EXCERPTED TEXT -
[Start of section]

Monday, October 26th, 2015
Why DOES a house have to breathe?
Have you heard the old saying that a house needs to breathe? I’m in the business of making houses more air-tight (among other projects), and so I hear that a lot. First let me say that I AGREE, having a house that’s tightly sealed can cause lots of problems if certain challenges aren’t met properly.
Hmm… That didn’t come out sounding as clear as I had hoped. And certainly not as catchy as “A house needs to breathe.”
Let’s start at the beginning. Anything you do you keep the warm air inside your house longer… counts as energy savings. If you want lower bills, build your house like a space-ship – air-tight and well insulated.
The problem is the people (no offense intended to readers who are members of the species, of course). Everyday life produces humidity – whenever someone takes a shower, boils a pot of water, or even just exhales, moisture is added to the air. Unless we have a means of dealing with excess humidity, we’ll soon end up with mold, mildew and bacterial growth. If you seal a group of people in a humid, moldy, germ-filled box… you’re not going to make many friends. They actually have a term for this. It’s called “Sick Building Syndrome.” And it’s not just germs and biological nasties that cause it. Did you know that your carpets and cabinets were made with formaldehyde? Most are. Sofas, paints, laminates… We need a way to deal with indoor air pollutants and humidity.

[End of section]

INFORMATION PROVIDED -
[Start of section]

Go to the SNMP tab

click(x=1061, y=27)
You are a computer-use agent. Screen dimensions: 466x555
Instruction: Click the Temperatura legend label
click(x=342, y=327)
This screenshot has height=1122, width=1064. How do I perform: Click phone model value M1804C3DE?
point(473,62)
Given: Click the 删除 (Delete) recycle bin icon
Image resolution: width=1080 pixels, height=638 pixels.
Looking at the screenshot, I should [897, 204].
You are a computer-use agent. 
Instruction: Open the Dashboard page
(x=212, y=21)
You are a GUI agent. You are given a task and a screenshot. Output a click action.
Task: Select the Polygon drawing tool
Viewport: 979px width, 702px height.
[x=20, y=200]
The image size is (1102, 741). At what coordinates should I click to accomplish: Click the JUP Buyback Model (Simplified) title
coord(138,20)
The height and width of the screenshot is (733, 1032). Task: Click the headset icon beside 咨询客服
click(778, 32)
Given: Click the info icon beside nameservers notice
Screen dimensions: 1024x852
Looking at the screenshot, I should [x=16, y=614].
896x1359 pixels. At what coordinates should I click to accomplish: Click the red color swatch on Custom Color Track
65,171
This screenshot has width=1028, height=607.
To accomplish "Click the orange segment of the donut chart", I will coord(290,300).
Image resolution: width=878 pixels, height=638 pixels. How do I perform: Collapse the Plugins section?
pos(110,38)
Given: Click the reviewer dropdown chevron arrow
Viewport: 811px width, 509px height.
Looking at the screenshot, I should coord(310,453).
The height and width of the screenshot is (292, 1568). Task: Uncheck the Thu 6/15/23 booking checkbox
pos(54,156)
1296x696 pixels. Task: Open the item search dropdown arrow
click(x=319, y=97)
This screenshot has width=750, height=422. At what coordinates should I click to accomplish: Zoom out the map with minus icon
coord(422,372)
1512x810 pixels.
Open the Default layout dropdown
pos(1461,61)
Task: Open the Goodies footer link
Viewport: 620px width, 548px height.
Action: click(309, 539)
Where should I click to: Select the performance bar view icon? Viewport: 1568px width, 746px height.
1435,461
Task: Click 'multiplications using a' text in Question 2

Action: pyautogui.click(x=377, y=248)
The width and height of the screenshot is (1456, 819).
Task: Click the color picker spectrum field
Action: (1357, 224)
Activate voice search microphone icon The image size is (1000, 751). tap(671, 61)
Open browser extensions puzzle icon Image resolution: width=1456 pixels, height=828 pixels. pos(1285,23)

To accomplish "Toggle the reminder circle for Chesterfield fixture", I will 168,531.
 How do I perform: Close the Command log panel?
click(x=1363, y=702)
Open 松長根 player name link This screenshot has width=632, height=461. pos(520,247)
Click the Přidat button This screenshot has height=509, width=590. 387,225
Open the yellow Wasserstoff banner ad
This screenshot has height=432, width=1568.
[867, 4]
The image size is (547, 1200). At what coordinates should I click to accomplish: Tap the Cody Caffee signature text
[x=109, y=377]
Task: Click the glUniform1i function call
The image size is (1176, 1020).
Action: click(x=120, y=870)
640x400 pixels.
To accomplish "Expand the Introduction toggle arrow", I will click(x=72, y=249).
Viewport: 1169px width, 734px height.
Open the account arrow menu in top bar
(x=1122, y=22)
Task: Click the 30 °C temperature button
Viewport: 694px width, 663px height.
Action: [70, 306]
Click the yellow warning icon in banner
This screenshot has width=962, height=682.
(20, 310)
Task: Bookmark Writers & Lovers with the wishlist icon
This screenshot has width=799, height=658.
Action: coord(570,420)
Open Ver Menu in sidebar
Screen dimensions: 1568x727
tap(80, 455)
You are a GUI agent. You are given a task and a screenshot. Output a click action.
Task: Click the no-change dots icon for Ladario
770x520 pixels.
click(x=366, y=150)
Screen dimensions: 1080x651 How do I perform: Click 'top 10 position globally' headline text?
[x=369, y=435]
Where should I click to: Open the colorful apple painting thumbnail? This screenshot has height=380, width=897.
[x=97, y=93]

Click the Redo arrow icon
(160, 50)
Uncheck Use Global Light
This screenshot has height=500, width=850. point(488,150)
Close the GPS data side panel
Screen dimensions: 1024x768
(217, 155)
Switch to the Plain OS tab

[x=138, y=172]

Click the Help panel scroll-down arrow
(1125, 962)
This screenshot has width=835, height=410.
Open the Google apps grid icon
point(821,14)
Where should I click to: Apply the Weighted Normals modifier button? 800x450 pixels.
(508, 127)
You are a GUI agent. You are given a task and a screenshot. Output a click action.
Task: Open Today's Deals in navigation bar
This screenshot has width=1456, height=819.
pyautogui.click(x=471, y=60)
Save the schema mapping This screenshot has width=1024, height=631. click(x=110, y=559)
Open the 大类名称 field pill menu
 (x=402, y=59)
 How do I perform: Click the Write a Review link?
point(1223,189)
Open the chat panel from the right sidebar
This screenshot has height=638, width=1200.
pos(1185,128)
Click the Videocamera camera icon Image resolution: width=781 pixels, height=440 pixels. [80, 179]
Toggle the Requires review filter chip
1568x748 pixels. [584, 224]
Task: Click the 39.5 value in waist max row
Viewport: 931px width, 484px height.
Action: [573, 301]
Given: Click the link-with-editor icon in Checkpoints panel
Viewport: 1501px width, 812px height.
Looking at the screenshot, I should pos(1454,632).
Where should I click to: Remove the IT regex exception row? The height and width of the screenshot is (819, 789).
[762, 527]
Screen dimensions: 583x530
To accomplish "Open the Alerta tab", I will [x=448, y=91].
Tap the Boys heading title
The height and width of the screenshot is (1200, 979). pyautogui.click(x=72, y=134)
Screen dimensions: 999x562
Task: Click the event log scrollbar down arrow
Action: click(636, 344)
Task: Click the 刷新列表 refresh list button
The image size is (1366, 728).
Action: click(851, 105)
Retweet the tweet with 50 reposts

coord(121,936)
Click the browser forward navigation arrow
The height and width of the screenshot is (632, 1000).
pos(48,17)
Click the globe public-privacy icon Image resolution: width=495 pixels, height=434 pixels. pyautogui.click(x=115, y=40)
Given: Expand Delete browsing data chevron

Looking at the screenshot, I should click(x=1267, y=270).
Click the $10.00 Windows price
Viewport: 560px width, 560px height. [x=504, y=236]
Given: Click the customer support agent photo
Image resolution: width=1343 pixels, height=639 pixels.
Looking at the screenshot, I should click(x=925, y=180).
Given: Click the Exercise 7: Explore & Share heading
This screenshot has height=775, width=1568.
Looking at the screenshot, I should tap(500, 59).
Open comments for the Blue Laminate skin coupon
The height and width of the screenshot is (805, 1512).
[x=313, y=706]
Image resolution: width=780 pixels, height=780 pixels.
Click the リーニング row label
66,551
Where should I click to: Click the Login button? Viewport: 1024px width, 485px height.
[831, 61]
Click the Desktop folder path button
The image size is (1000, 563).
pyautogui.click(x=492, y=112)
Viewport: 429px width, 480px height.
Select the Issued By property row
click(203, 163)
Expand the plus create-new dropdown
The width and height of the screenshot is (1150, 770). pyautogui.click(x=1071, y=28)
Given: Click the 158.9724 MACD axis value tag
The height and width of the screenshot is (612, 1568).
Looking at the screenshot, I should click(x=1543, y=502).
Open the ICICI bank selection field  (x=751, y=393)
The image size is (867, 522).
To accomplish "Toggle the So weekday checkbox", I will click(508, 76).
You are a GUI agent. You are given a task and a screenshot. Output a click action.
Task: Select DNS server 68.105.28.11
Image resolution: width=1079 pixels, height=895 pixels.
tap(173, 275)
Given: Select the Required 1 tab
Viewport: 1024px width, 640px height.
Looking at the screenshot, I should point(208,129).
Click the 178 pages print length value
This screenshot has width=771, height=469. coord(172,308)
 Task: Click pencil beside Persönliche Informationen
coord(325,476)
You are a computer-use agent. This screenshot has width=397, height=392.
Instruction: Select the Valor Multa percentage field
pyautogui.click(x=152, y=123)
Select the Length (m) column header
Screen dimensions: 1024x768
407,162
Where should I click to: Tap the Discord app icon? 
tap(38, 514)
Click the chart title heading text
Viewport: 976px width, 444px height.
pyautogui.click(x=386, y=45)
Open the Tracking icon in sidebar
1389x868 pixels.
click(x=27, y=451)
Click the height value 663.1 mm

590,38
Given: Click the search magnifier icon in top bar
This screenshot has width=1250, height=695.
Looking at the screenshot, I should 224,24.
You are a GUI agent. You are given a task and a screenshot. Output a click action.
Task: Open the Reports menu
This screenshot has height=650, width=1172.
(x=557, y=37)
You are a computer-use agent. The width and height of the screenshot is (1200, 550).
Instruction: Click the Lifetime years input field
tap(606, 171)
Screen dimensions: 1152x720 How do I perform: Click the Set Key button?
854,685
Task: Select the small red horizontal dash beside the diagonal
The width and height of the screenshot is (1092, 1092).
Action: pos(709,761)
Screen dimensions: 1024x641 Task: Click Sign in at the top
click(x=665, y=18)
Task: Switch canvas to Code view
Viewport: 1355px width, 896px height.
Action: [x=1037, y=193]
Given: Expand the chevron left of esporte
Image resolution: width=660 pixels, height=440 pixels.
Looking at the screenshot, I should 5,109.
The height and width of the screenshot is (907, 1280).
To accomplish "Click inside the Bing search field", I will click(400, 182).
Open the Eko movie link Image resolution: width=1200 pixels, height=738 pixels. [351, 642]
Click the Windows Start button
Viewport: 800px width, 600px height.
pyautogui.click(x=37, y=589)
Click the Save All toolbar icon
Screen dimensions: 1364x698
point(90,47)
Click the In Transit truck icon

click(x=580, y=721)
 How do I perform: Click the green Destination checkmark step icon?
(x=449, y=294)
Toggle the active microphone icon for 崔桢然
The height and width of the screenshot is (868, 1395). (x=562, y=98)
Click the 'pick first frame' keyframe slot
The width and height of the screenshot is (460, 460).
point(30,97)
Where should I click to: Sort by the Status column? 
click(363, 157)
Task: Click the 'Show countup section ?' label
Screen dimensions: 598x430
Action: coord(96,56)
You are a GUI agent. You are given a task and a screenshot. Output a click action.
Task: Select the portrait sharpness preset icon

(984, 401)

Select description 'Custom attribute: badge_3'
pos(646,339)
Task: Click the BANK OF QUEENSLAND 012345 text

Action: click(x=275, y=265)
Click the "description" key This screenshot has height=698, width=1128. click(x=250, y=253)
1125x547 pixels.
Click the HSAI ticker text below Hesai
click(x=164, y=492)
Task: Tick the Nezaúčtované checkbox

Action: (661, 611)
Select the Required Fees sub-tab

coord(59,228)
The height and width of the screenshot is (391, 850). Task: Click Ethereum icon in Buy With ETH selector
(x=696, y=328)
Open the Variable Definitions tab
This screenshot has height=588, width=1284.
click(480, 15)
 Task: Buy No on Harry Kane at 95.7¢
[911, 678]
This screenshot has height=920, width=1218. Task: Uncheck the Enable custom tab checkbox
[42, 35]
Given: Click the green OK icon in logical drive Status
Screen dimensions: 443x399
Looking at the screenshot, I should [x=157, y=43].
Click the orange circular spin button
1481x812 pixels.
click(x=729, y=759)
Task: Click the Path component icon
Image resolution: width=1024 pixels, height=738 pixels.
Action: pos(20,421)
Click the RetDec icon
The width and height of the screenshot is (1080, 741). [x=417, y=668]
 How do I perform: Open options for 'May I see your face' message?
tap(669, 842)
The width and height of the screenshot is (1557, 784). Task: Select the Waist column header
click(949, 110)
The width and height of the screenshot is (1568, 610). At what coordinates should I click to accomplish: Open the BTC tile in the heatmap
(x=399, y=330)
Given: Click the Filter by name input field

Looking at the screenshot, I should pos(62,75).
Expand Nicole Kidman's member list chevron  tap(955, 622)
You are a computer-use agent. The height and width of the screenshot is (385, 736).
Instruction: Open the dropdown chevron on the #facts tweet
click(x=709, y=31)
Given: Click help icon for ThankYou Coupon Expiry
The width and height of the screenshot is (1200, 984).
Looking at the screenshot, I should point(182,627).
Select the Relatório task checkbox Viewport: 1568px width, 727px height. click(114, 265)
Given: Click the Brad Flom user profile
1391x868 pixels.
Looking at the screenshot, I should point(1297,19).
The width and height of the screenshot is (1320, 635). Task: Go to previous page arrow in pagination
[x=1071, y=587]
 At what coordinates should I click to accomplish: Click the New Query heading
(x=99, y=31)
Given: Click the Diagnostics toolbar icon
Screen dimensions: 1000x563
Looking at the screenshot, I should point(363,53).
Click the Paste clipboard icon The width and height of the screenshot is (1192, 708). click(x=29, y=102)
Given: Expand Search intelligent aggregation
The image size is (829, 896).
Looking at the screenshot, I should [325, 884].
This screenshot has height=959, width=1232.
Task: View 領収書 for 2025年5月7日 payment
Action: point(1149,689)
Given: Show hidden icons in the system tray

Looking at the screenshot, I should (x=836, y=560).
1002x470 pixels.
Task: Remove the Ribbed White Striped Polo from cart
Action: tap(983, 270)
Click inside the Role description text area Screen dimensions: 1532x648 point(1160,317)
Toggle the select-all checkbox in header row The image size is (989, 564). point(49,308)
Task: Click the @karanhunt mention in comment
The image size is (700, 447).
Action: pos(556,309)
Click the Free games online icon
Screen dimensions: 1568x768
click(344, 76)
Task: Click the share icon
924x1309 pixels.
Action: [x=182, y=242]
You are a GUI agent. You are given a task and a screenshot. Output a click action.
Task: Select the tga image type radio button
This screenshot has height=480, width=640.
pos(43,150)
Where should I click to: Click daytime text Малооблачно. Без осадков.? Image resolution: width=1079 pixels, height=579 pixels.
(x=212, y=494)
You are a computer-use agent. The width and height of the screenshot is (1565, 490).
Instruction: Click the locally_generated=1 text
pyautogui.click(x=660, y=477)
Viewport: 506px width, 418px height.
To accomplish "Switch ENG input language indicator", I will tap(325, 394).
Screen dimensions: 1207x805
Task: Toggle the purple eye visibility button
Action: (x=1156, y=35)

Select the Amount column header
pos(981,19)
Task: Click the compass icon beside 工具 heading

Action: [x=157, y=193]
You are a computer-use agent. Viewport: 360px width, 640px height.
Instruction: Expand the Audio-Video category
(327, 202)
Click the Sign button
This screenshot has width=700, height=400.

[End of section]

BRIEF 1 -
Copy out the passage from the blog post that begins with the words containing "The problem is" and ends with "pollutants and humidity.".
BRIEF 2 -
What term does the blog post give for the trouble caused by sealing people in a humid, moldy, germ-filled box?
Answer from the blog post alone, not from the rows or from outside knowledge.

WRITTEN ANSWER 1 -
The problem is the people (no offense intended to readers who are members of the species, of course). Everyday life produces humidity – whenever someone takes a shower, boils a pot of water, or even just exhales, moisture is added to the air. Unless we have a means of dealing with excess humidity, we’ll soon end up with mold, mildew and bacterial growth. If you seal a group of people in a humid, moldy, germ-filled box… you’re not going to make many friends. They actually have a term for this. It’s called “Sick Building Syndrome.” And it’s not just germs and biological nasties that cause it. Did you know that your carpets and cabinets were made with formaldehyde? Most are. Sofas, paints, laminates… We need a way to deal with indoor air pollutants and humidity.

WRITTEN ANSWER 2 -
Sick Building Syndrome